=== Collected data entries ===
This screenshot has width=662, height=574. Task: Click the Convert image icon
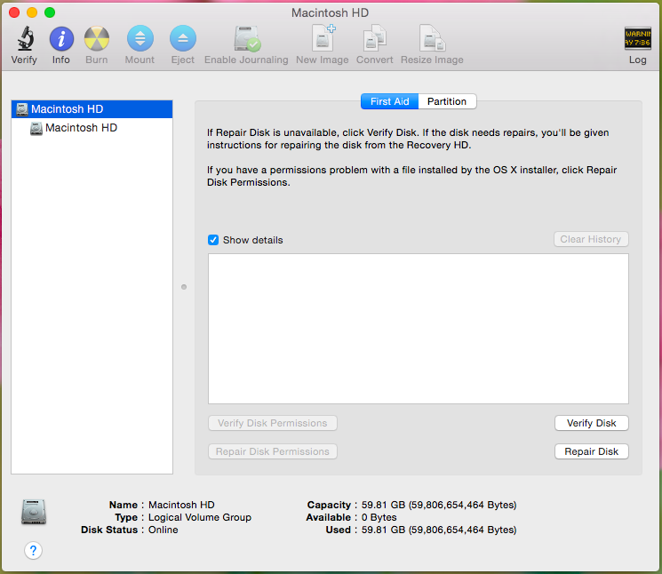(374, 38)
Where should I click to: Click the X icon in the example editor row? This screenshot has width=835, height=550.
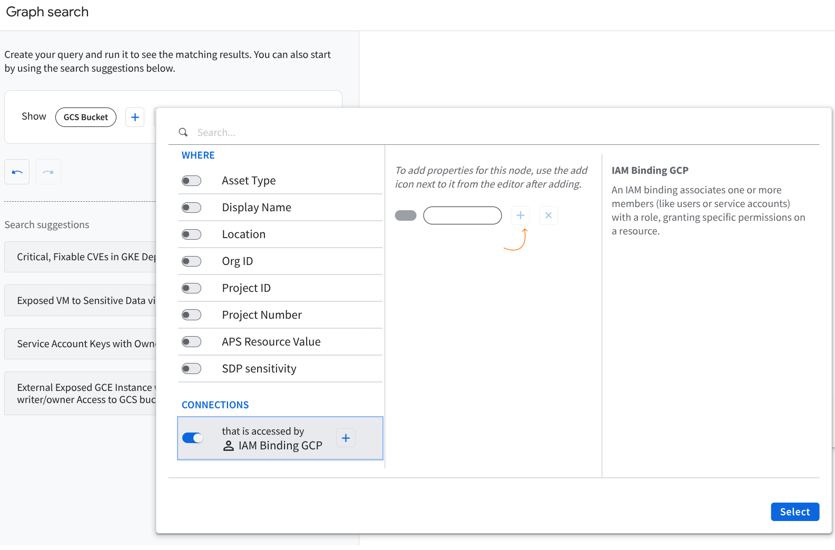tap(548, 215)
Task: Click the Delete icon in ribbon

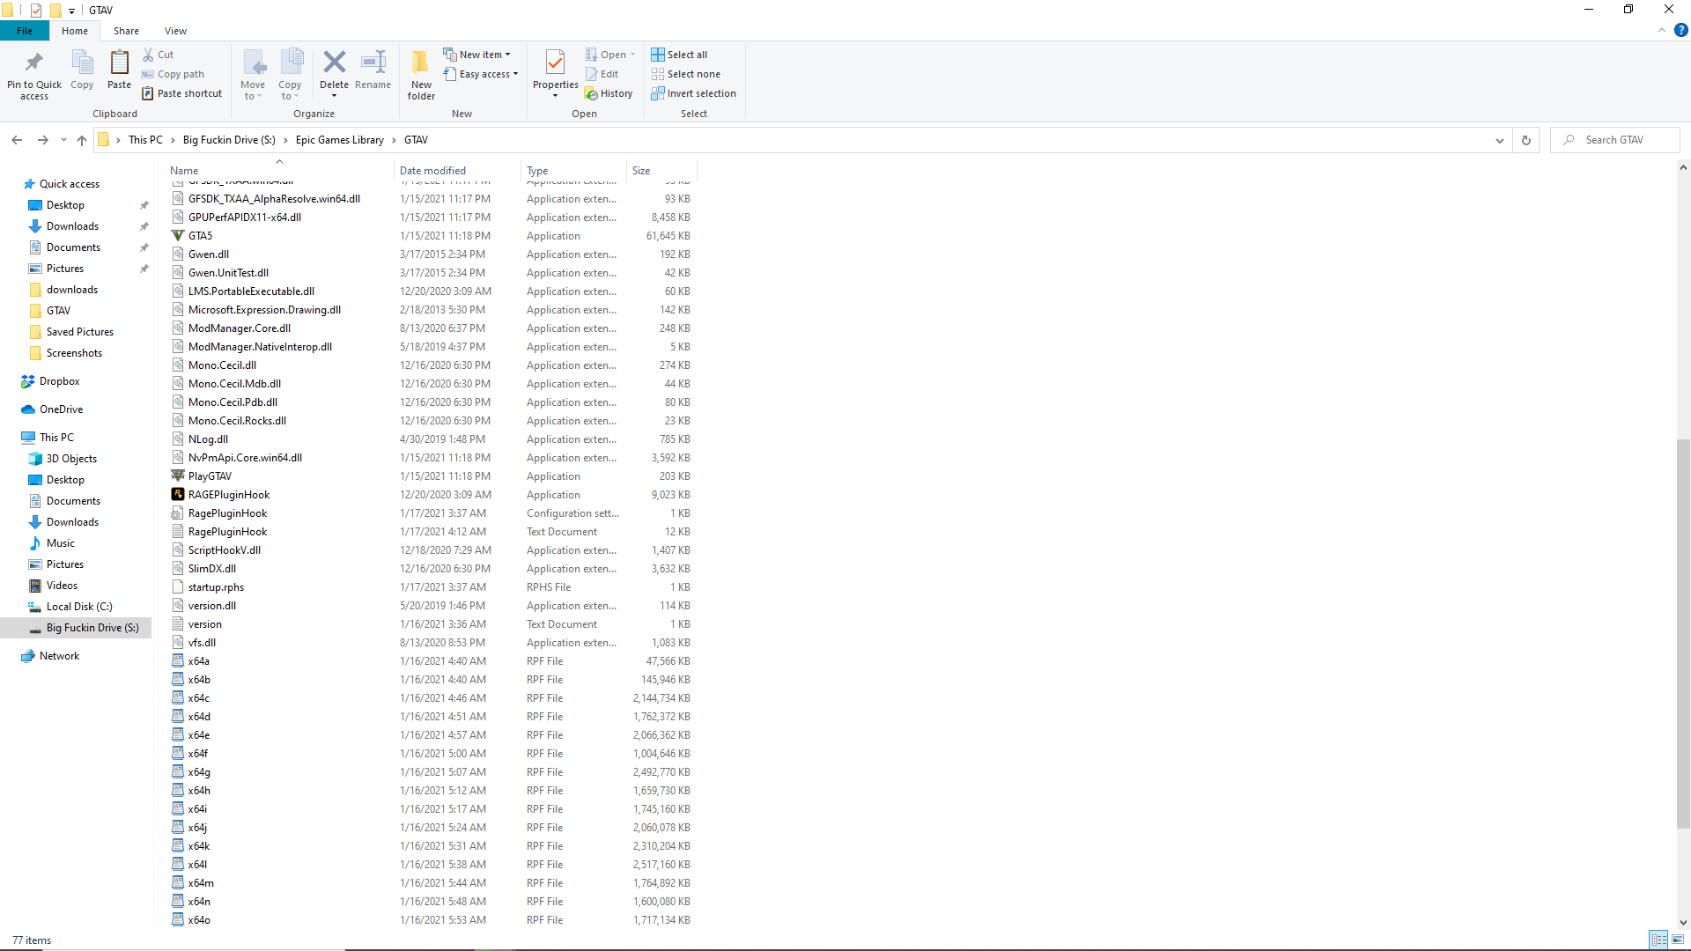Action: 334,63
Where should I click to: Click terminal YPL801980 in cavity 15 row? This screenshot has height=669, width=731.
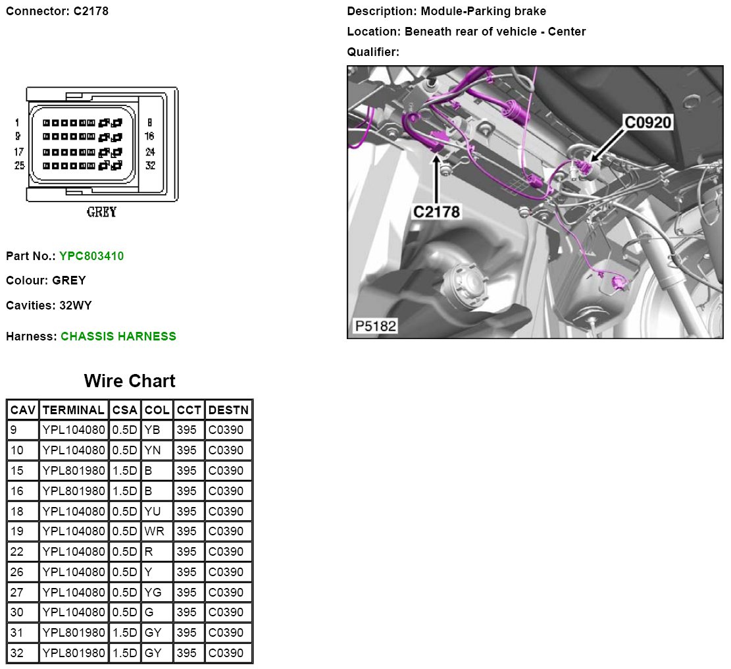pyautogui.click(x=73, y=471)
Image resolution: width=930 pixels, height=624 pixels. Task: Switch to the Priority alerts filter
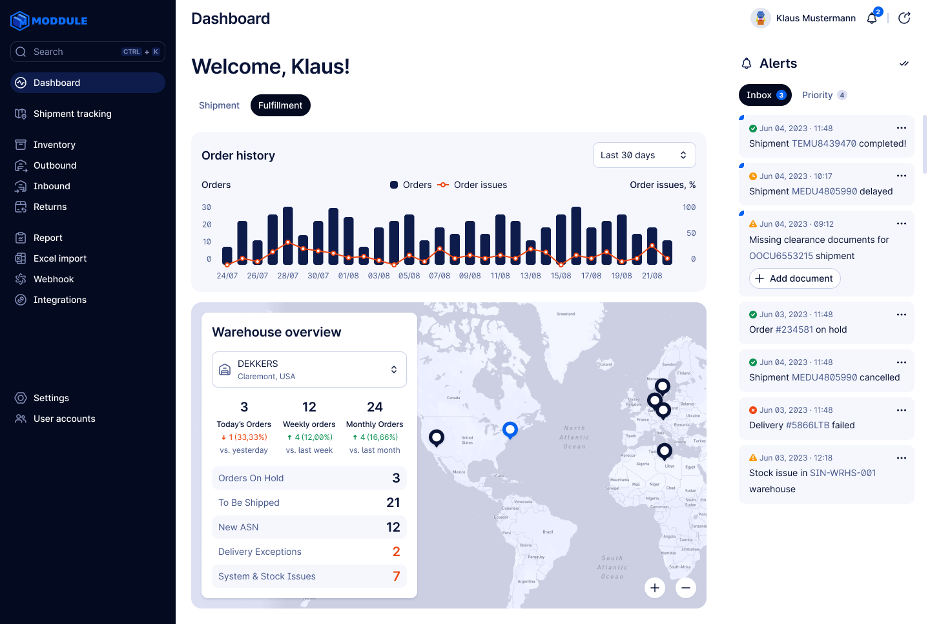pyautogui.click(x=823, y=95)
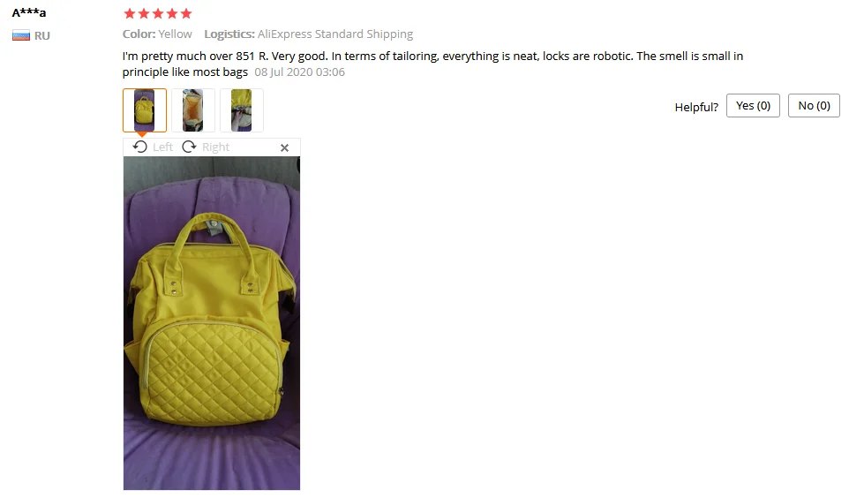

=== YOUR ASSIGNMENT ===
Output every record verbatim, skipping images.

=== RESPONSE AREA ===
This screenshot has width=662, height=574. Task: Click the Convert image icon
(374, 38)
Where should I click to: Click the X icon in the example editor row? This screenshot has width=835, height=550.
tap(548, 215)
Task: Click the Delete icon in ribbon

Action: 334,63
Where should I click to: Click terminal YPL801980 in cavity 15 row? This screenshot has height=669, width=731.
pyautogui.click(x=73, y=471)
Image resolution: width=930 pixels, height=624 pixels. Task: Switch to the Priority alerts filter
pyautogui.click(x=823, y=95)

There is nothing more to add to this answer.